Evaluation of A Novel Risk Factor Screening Tool for Gestational Diabetes Mellitus: A Machine Learning Based Predictive Method
DOI:
https://doi.org/10.6000/1929-6029.2025.14.55Keywords:
Artificial Intelligence, ROC, Naïve Bayes, XG BoostAbstract
Introduction: Gestational diabetes mellitus (GDM) is a significant pregnancy complication linked to adverse outcomes for both mother and child. Early identification of high-risk individuals is crucial for effective management and prevention for the onset/progression of the GDM. Our study aims to a) evaluate the effectiveness of a newly developed machine learning based risk factor screening tool for predicting GDM and b) to compare its predictive performance against established models and current literature.

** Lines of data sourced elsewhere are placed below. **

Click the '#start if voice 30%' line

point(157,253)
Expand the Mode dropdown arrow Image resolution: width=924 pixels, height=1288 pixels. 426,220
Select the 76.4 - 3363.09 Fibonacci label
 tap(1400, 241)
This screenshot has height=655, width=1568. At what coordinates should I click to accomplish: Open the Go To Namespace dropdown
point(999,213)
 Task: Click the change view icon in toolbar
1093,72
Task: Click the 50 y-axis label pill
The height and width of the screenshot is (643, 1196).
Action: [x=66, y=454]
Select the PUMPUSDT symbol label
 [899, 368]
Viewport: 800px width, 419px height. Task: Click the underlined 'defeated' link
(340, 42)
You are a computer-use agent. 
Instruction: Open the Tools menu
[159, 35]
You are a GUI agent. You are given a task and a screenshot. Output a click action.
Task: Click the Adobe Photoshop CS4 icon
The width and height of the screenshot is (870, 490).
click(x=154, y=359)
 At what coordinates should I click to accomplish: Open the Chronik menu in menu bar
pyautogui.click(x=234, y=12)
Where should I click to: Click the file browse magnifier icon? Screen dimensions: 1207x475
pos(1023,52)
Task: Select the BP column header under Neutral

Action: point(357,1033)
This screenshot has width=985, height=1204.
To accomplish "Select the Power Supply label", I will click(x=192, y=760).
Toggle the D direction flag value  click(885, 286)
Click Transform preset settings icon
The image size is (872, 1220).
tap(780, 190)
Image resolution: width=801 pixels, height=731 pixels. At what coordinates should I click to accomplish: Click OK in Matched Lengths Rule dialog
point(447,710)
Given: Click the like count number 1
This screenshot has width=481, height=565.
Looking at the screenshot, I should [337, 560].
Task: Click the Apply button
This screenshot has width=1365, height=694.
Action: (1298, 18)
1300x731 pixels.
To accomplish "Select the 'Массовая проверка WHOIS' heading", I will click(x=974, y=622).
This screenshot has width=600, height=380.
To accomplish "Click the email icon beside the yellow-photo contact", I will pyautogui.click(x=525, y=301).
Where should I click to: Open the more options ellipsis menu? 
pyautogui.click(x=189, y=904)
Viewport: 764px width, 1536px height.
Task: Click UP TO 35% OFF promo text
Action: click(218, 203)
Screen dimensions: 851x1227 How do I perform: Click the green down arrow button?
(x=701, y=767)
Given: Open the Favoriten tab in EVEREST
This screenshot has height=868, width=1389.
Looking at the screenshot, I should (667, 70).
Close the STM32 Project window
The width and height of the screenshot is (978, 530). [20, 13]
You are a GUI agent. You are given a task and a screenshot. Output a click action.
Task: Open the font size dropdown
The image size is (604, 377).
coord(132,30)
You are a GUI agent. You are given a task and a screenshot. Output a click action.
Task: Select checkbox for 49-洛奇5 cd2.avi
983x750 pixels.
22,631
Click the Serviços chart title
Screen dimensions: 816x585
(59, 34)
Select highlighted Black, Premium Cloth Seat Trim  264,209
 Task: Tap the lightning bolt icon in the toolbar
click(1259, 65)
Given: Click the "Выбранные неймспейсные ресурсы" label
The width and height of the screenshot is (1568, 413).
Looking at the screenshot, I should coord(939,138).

Methods: This study explored SNP data from the leptin (LEP) and leptin receptor (LEPR) genes to develop machine learning models for predicting gestational diabetes mellitus (GDM). It included data preprocessing, such as cleaning and feature selection, focusing on genetic markers, metabolic parameters, and demographic information. Various algorithms, including Logistic Regression, Decision Trees, and Random Forests, were used, and their performance was evaluated using metrics like accuracy and ROC-AUC to determine the best model for GDM prediction.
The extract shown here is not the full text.